Lessons from OWS

By Hena Ashraf

What I’ve learned in the last few weeks at Occupy Wall Street:

I now know how to locate friends in a crowd of thousands of people.
I now know how communication can be amplified without any equipment, via the human microphone.
I now know that we truly do not need mainstream media in order for us to get attention.
I now know how hard it is to find crucial information about the next mobilization, in a movement that is mostly leaderless.
I now know that a significant strength of a leaderless movement is that there are no immediate easy targets.
I now know to be wary of disrupters and those who cause distractions in the space.
I now know how hard it is to fight oppressions such as racism and sexism in a space that’s supposedly anti-oppressive.
I now know how solidarity with critique is at times desperately needed.
I now know how two-faced our mayor truly is.
I now know that once our movement started to connect the struggles, the authorities attempted to shut us down.
I now know what its like to leave my home in the middle of the night to join a mass mobilization.
I now know what it feels like to be in a crowd of thousands during the early hours of the day, waiting for action.
I now know the euphoric feeling of what people power feels like.
I now know that these experiences have already changed me and will stay with me.
I now know what its like to experience a little bit of the immense challenges the protesters in the Arab uprisings have been enduring for months.

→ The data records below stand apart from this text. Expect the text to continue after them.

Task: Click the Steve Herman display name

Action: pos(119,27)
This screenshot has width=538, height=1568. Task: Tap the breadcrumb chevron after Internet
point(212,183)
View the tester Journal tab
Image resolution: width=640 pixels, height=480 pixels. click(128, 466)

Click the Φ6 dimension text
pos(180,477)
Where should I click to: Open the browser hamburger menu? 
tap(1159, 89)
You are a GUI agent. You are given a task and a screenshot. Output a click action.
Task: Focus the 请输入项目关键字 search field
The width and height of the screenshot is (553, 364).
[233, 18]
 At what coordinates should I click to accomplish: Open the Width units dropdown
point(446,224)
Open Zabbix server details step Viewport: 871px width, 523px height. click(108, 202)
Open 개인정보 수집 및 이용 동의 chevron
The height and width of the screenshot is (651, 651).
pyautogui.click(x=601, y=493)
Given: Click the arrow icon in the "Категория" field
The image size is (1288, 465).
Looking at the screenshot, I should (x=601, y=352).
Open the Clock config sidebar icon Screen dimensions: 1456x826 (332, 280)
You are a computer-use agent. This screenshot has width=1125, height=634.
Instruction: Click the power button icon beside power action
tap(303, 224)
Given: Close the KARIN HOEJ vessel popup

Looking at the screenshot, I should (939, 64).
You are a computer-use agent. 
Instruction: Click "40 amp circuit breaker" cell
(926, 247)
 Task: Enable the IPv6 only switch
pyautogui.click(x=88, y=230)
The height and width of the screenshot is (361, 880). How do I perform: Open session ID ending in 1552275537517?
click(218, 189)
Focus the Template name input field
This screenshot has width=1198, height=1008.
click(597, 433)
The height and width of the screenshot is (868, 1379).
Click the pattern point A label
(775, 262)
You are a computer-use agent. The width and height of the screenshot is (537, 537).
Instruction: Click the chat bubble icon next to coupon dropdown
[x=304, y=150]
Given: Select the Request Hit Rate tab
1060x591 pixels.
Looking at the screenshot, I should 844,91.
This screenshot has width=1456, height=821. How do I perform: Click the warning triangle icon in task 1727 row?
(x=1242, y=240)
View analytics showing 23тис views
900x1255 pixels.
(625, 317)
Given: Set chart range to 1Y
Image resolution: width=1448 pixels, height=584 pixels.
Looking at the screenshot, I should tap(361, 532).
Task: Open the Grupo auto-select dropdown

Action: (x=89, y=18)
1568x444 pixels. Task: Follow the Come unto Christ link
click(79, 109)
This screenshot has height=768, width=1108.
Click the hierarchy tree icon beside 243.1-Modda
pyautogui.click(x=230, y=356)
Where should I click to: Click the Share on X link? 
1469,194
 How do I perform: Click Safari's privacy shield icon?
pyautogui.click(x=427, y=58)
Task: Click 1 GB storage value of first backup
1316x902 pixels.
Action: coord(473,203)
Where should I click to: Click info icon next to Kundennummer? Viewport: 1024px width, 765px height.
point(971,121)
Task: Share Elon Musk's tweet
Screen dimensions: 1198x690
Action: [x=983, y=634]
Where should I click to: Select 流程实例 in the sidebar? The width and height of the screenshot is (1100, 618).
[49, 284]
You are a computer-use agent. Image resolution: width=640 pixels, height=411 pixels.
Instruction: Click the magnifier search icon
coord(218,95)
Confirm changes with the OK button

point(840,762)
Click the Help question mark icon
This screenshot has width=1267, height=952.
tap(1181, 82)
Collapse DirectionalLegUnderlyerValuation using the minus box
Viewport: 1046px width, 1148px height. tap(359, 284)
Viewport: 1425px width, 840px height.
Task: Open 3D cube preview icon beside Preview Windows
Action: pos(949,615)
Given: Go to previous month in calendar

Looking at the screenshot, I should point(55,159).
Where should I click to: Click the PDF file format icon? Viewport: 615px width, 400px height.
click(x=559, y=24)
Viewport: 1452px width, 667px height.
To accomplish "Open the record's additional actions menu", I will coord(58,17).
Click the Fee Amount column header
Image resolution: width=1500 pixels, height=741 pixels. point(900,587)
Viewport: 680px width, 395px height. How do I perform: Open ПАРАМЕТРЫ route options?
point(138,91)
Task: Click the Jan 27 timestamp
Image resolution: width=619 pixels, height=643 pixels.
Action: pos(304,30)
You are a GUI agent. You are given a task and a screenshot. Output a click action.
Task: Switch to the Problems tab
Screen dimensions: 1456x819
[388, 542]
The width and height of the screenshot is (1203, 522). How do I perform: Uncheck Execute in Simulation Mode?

I now know how mass arrests and violence at the hands of the state can directly increase numbers in a movement.
I now know how to write and share about my experiences and how crucial it is that I and my friends do so.
I now know that sharing these experiences can help protesters in other cities improve their attempts at making their own protest spaces anti-oppressive.
I now know how to speak up. Its still hard and intimidating, but I know how to do it.

I know how crucial it is that this movement continues to grow, has sustainability, and improves in order for the participation and inclusion of everyone.

Photo via the Guardian


4 Comments to “Lessons from OWS”

  1. But does OWS really claim to be anti-oppressive? Is that stated anywhere or explicitly implied (does that even work?) anywhere? I never got that message from them.

    • sort of. these are the principles of solidarity that were recently adopted (and printed in the OWS journal).
      Engaging in direct and transparent participatory democracy;
      Exercising personal and collective responsibility;
      Recognizing individuals’ inherent privilege and the influence it has on all interactions;
      Empowering one another against all forms of oppression;
      Redefining how labor is valued;
      The sanctity of individual privacy;
      The belief that education is human right; and
      Endeavoring to practice and support wide application of open source.

      i’m sure they’re up on the NYCGA site somewhere but google took me here first: http://anonops.blogspot.com/2011/09/occupywallstreet-principles-of.html

  2. “anti-oppressive” means that you don’t like the fact that there are so many white people who are not “anti-racist” enough for your petty standards.